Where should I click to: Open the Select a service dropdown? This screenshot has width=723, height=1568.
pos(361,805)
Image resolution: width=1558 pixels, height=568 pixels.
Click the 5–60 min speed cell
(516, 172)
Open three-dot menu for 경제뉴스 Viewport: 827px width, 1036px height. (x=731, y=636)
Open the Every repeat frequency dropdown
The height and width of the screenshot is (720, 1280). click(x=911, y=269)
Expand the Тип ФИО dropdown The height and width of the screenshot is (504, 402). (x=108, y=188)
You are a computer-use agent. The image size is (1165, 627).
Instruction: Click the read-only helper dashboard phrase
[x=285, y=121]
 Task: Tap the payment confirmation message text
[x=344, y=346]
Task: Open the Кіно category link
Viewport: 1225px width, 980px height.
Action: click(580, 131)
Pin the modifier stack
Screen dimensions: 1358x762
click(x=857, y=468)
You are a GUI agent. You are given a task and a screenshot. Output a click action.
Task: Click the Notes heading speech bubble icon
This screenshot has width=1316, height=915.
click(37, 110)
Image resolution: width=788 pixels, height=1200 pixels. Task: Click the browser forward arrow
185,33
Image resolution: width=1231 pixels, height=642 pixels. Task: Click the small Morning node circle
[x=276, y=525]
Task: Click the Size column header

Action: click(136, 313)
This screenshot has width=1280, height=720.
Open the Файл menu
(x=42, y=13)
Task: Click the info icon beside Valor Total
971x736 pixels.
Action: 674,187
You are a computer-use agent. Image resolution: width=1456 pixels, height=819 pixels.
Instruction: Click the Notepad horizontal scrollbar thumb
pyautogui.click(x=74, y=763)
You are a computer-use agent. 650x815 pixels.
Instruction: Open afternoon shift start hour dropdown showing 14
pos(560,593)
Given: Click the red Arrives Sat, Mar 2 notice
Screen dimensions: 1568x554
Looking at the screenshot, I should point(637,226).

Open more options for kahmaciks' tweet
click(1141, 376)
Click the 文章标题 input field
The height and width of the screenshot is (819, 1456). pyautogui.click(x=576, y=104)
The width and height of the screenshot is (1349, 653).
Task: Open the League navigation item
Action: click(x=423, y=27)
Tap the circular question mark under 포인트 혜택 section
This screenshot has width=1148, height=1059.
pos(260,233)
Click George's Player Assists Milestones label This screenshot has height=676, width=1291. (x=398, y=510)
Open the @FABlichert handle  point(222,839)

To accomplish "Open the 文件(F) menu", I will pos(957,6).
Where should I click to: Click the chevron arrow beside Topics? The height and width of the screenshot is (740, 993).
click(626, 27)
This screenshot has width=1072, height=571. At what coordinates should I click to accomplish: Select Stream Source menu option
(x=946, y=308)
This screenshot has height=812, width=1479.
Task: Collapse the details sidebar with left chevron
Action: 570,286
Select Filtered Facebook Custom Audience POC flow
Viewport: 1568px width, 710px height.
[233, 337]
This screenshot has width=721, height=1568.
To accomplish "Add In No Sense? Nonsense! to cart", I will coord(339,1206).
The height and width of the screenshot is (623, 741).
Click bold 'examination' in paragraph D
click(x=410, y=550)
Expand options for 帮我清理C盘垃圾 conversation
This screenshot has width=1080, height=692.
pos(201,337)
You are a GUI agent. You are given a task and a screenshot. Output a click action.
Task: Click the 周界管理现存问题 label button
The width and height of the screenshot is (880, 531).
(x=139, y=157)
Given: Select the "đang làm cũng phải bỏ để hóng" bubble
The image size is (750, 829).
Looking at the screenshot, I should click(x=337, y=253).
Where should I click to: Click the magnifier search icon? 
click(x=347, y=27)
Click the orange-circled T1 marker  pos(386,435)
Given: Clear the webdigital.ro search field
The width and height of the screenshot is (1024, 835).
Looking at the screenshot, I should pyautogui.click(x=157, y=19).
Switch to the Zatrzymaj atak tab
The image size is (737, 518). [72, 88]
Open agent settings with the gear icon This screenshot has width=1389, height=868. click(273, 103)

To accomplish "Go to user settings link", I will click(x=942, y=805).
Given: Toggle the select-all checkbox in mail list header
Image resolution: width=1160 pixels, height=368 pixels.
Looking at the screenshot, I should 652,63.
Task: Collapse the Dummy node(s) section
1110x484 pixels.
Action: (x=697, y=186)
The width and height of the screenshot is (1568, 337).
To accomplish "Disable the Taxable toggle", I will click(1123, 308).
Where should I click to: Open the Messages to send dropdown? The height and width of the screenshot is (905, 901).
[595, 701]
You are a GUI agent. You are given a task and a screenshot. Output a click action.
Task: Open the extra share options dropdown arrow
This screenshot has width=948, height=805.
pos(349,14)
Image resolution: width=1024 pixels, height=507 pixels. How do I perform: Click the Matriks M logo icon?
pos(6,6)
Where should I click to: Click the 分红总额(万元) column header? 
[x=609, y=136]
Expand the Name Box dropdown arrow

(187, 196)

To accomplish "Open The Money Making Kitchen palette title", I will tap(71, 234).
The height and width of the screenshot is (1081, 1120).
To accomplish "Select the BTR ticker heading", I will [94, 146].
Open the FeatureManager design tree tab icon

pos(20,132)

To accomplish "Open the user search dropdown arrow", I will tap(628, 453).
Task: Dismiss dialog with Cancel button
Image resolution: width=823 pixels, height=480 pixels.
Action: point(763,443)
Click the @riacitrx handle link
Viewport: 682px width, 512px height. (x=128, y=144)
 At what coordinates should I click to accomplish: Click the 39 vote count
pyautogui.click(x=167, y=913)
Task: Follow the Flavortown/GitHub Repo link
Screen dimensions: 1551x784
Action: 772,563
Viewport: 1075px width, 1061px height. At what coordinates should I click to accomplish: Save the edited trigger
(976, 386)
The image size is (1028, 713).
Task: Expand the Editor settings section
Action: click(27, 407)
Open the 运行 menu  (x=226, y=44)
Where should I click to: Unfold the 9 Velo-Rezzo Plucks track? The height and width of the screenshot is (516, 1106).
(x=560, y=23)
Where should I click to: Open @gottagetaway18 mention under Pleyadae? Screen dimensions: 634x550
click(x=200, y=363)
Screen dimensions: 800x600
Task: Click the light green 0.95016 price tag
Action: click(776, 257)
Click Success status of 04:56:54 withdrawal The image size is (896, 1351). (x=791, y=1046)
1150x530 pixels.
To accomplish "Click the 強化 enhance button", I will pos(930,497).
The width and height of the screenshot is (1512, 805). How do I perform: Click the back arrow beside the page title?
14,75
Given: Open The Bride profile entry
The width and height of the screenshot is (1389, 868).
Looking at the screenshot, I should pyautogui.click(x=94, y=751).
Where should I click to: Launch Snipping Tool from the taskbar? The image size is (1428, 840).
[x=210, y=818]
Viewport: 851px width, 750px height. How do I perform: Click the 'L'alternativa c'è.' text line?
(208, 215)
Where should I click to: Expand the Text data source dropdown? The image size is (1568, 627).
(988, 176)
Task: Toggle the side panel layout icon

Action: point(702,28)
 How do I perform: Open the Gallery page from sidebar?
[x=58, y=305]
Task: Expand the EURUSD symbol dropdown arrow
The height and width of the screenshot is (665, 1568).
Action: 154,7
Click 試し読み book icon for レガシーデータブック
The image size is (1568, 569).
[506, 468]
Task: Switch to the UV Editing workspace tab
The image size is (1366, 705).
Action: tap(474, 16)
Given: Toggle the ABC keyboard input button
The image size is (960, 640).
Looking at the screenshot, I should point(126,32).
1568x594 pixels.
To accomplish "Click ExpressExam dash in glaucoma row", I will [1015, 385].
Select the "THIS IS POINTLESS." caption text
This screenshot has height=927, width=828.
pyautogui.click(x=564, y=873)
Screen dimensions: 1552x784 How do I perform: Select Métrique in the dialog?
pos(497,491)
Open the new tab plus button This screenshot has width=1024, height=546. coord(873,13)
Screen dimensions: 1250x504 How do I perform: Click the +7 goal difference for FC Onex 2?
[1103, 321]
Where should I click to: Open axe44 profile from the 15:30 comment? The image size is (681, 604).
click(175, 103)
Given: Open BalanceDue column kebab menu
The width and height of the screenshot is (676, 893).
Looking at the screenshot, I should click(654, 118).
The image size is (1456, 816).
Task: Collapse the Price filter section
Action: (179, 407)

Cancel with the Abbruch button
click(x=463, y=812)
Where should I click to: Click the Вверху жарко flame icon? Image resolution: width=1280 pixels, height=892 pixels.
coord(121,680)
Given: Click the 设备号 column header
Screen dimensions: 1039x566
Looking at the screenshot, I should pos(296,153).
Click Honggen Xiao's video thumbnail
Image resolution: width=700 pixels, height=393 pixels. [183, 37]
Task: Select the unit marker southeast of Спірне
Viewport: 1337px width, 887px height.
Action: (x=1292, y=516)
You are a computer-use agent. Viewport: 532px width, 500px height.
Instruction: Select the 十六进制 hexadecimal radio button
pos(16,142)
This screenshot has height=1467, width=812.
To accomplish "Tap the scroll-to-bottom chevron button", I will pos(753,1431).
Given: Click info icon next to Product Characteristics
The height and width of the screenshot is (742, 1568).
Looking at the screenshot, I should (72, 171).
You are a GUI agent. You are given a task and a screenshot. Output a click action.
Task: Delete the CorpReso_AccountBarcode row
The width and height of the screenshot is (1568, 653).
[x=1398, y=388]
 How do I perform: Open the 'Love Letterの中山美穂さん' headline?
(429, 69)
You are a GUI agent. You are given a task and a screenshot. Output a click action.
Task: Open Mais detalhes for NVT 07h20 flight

........

◆ **Assignment**:
Every line in the listing that holds "marker" belongs in the answer.

◆ **Exercise answer**:
Click the orange-circled T1 marker  pos(386,435)
Task: Select the unit marker southeast of Спірне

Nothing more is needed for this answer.